Der virtuelle Fahrstuhl nach oben geht schon gleich gut in den Magen. Durch einen Schlitz in der Tür ist eine Metropole mit Skyline zu sehen, der Lift beschleunigt, die Tür öffnet sich, und vor den Füßen ragt nur noch ein Brett ins Nichts.
Selten hat es so wenig Spaß gemacht, mit Brille in ein virtuelles Szenario versetzt zu werden. Keine Surfwellen, keine Achterbahnfahrt, wie sie auf den Aktionsflächen der Shoppingmalls angeboten werden. Hier herrscht nur nackte Höhenangst. Die Erfahrung ist hochgradig irrational und in ihrer Heftigkeit erstaunlich.
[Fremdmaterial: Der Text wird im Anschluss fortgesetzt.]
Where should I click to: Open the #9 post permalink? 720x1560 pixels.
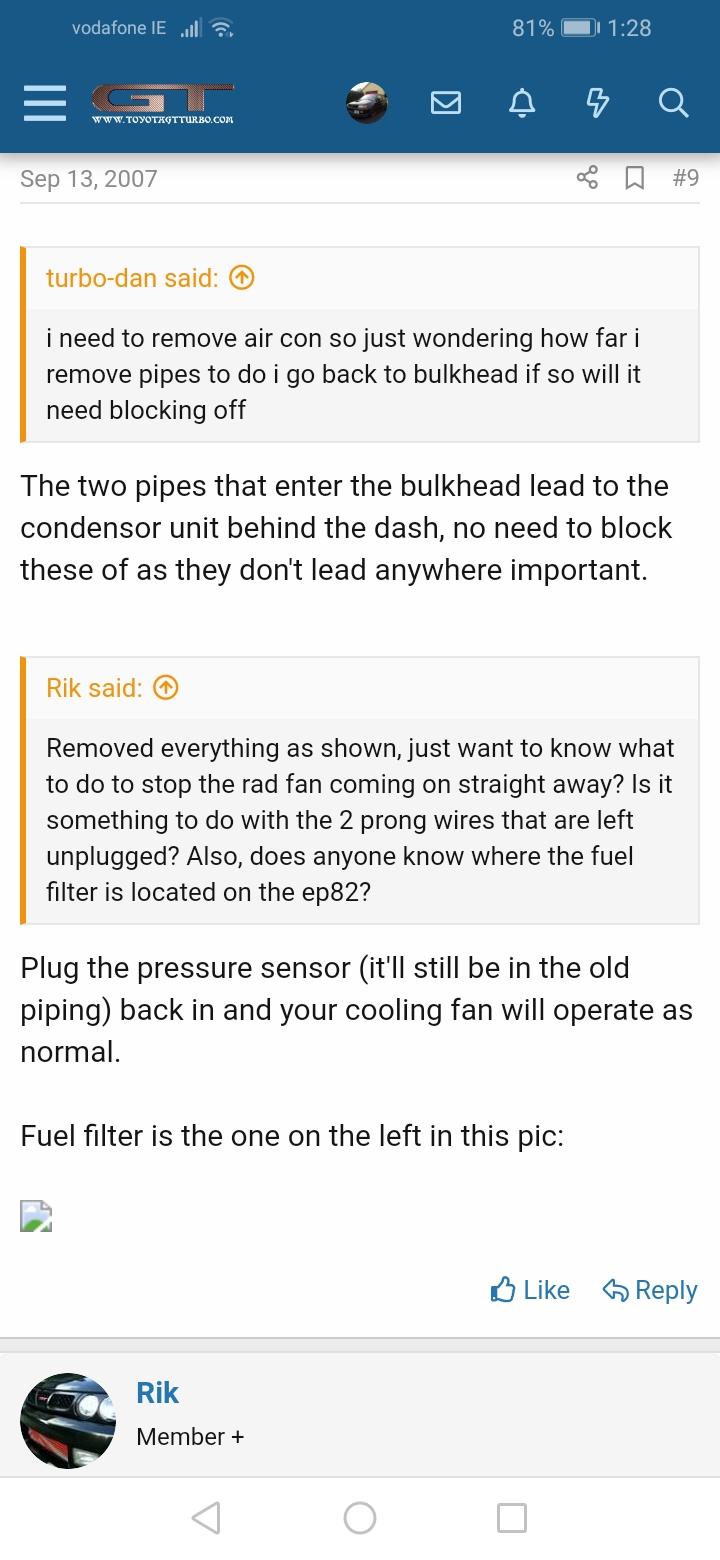[x=685, y=178]
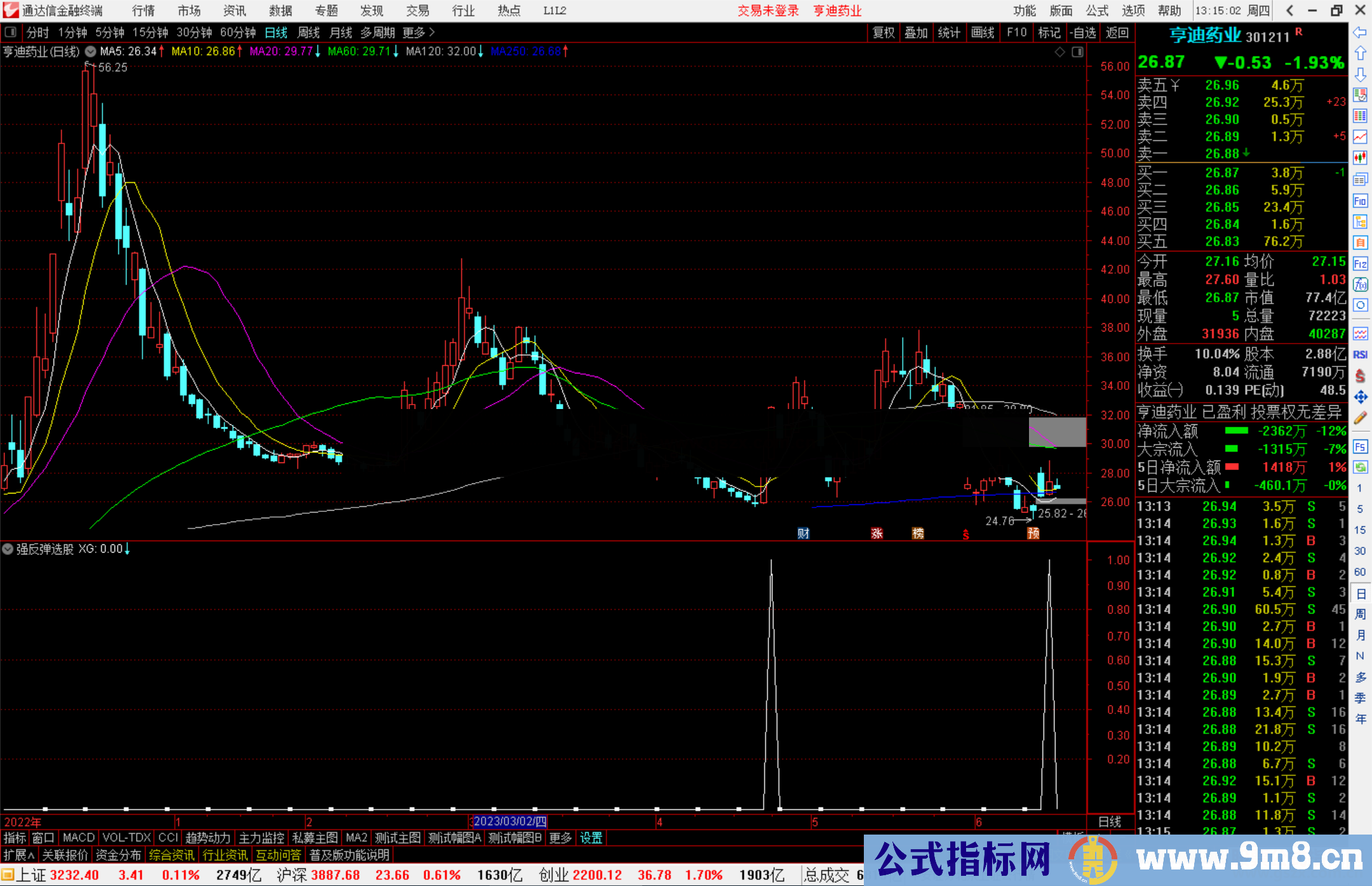Click the candlestick chart sidebar icon
The width and height of the screenshot is (1372, 886).
[1360, 157]
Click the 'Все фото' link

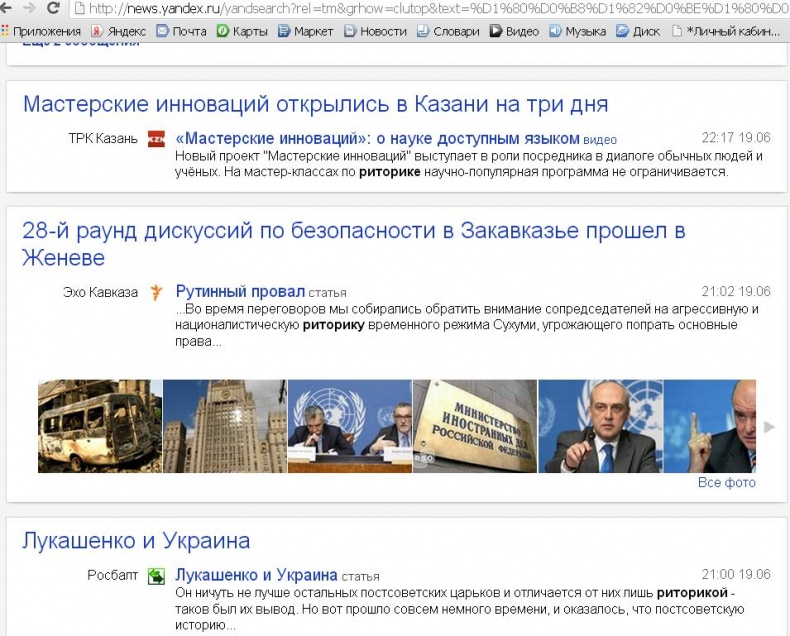click(726, 483)
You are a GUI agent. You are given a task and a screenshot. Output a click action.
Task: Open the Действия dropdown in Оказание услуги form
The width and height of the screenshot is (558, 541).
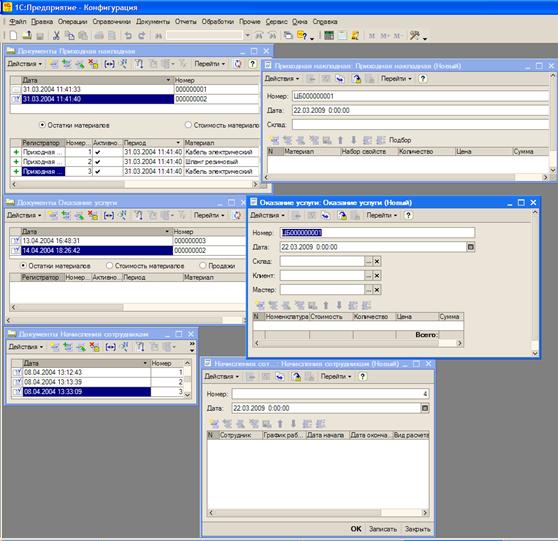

Denn wir befinden uns im ersten Stock des Frankfurter Kunstvereins, sind auf ein wenige Zentimeter dickes, am Boden liegendes Holzbrett getreten (das mit dem aus der Brillenperspektive kongruent ist) und haben unbegreifliche Panik vor einer nicht mal besonders kunstvollen Hochhausschlucht.
"Perception is Reality" geht von der These aus, dass sich alles, was wir wahrnehmen, zu unserer Auffassung von Wirklichkeit zusammensetzt. Die Ausstellung zeigt digitale Kunstwerke – einige mittels VR-Brille, andere über Beamer erlebbar – und wenige analoge Beiträge wie von Thomas Demand oder Alicja Kwade, ohne beide Welten gegeneinander auszuspielen. Hans Op de Beecks "Garden Room" ist eine steingraue, in die Unendlichkeit verspiegelte Lounge, die sich an jedem Ort der Welt, auch unter der Erde oder im All, befinden könnte. Die exklusive comfort zone als lieblich-toter Unort bereitet ein herrlich taubes Unbehagen entlang aller Geschmacksgrenzen.
David O'Reilly war Animation Director in Spike Jonzes Film "Her", hier stellt er eine Reise durch Wahrnehmungsraster aus, vom Einzeller über die Tierperspektive bis zum großen Ganzen. Per Joystick schlüpft man von einer wundersamen Aussicht in die nächste. "Everything" zeigt jenseits linearer Ereignisse, wie auch abstrakte Strukturen in immersiven Welten erlebbar werden.
Ein echter Coup der Kuratorin Franziska Nori ist die Zusammenarbeit mit dem LKA Bayern, das weltweit führend ist im Nachbilden von digitalen 3-D-Tatorten. In Expertenkonferenzen können so Ermittlungen über alle Grenzen hinweg stattfinden – an nachgebildeten Schauplätzen, die oft gruselig spießig eingerichtet sind, wie vier Beispiele zeigen.
Noch mal zurück auf das Brett, zur "Plank Experience" der Gruppe Toast, das zu verlassen 200 virtuelle Meter freien Fall bedeutet. Es kostet überhaupt nichts, einen Schritt nach vorne zu machen, sagt der Verstand. Es kostet das Leben, sagen die Gefühle, und gewinnen. "Plank Experience" zeigt, wie stark unsere Instinkte gegen jede Abstraktionsleistung ankämpfen, und dass unsere eigene Software mitunter die Hardware lahmlegt. Der Sturz fühlt sich dann genauso an wie im Traum, genauso schrecklich, genauso toll.